Repeat word for word the lines of the entries from the line containing "This screenshot has width=1800, height=959." through the end of the entries, including both ends, and leave the pictures out of your answer.
<<<<
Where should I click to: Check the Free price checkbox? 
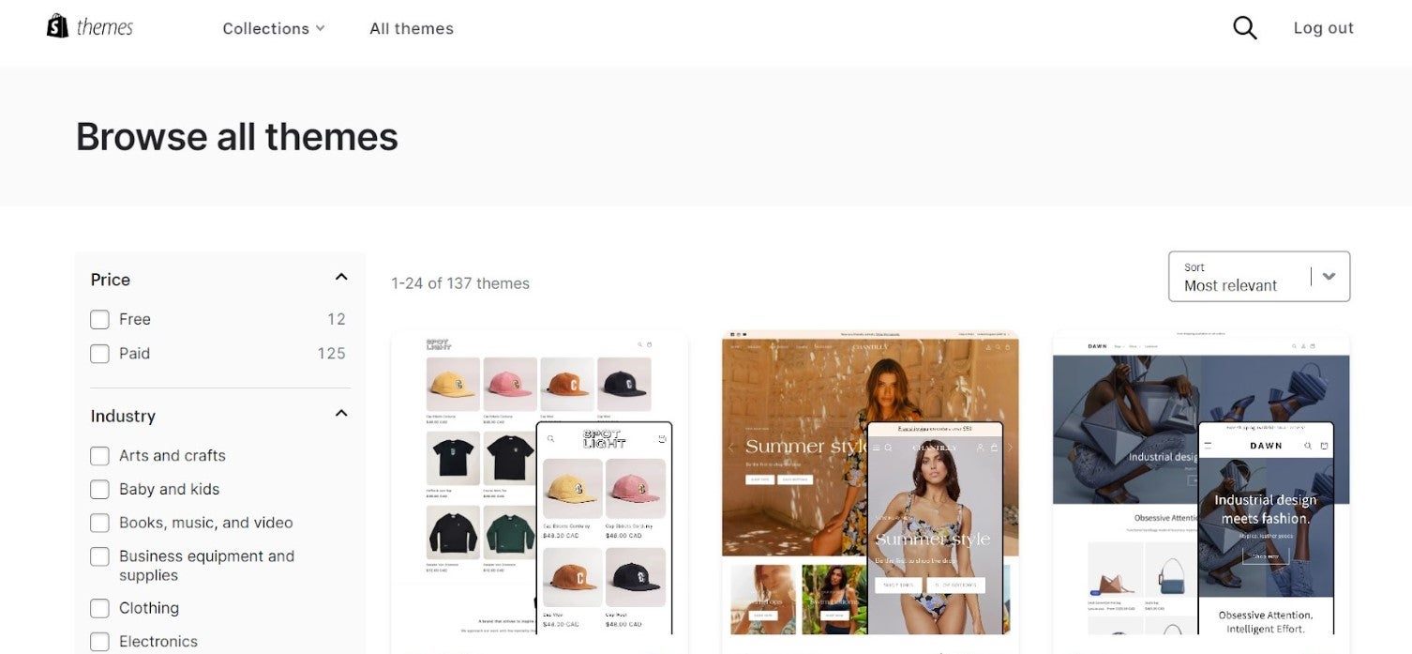coord(99,320)
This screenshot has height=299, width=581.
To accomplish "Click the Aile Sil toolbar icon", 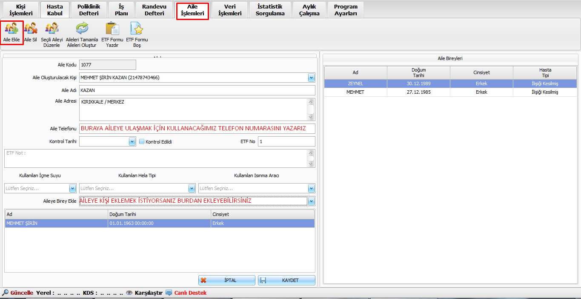I will [x=31, y=29].
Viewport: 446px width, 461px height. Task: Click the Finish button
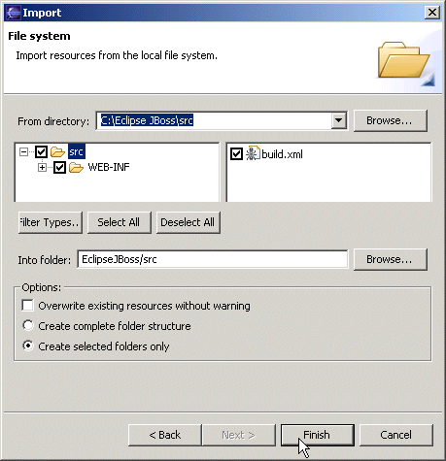pyautogui.click(x=317, y=435)
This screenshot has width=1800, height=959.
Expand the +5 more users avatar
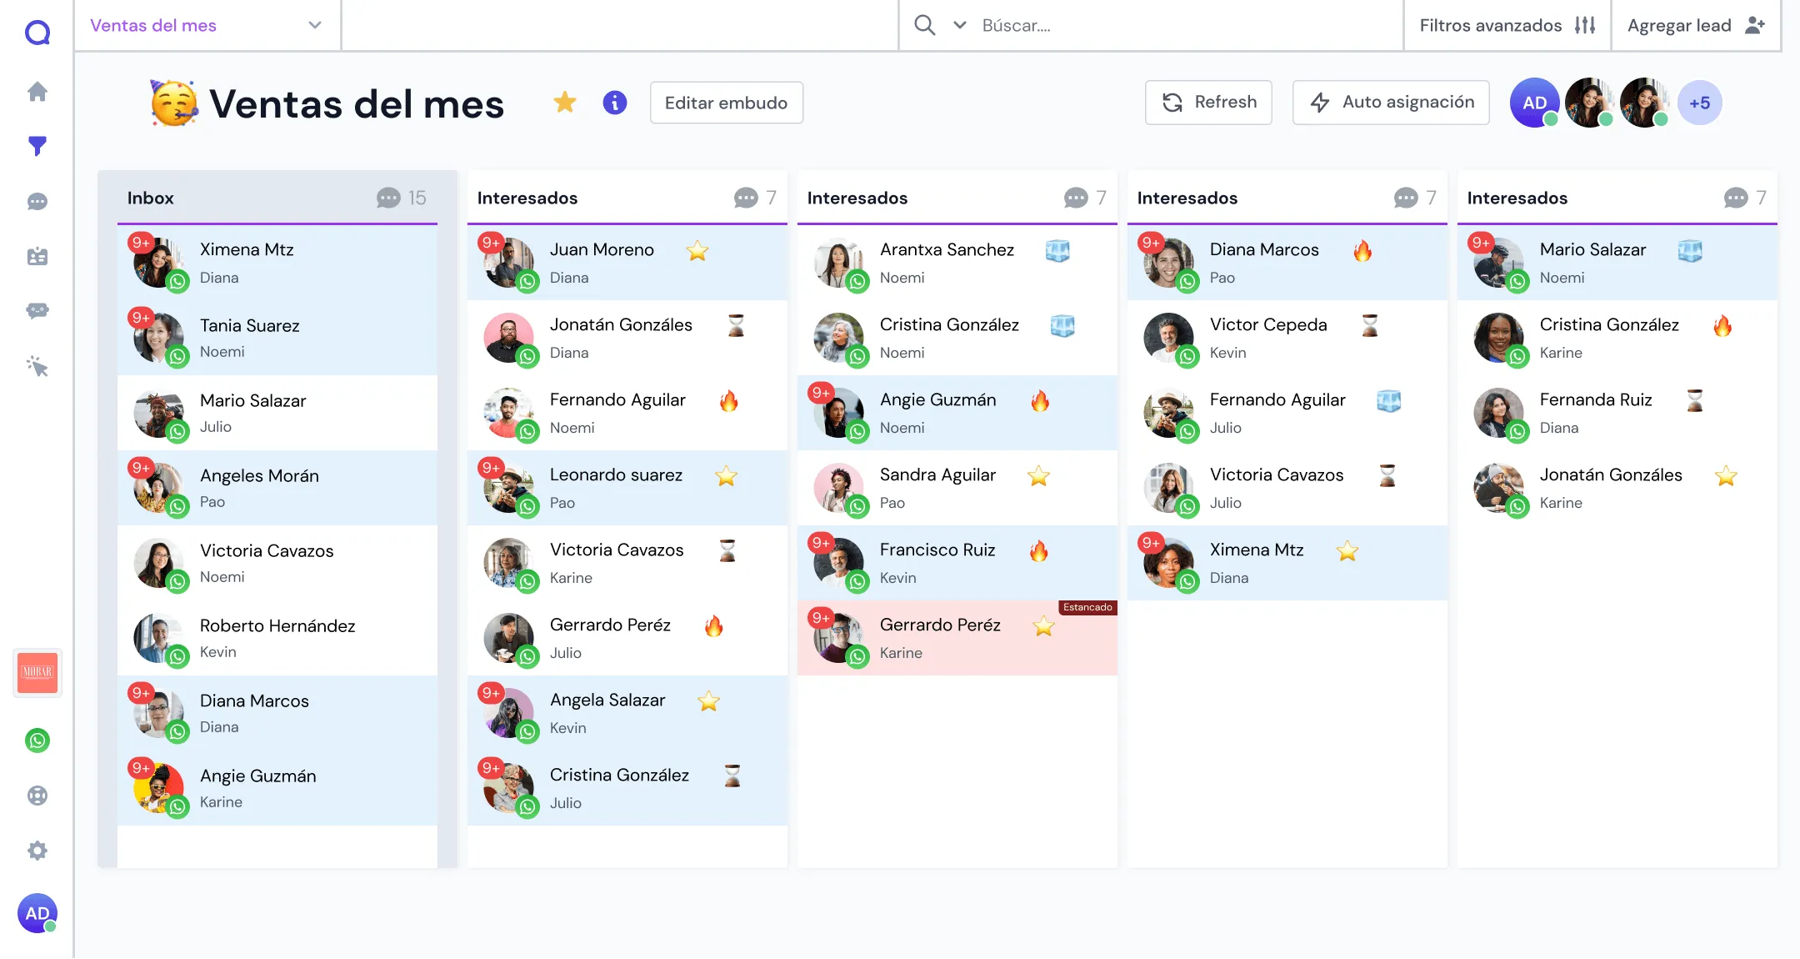click(x=1699, y=103)
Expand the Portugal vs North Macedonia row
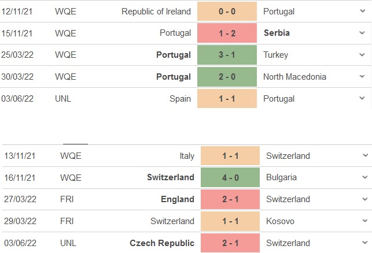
>>>>
**Output for this exercise:**
This screenshot has width=1800, height=959.
Expand the +5 more users avatar
click(x=1699, y=103)
Expand the Portugal vs North Macedonia row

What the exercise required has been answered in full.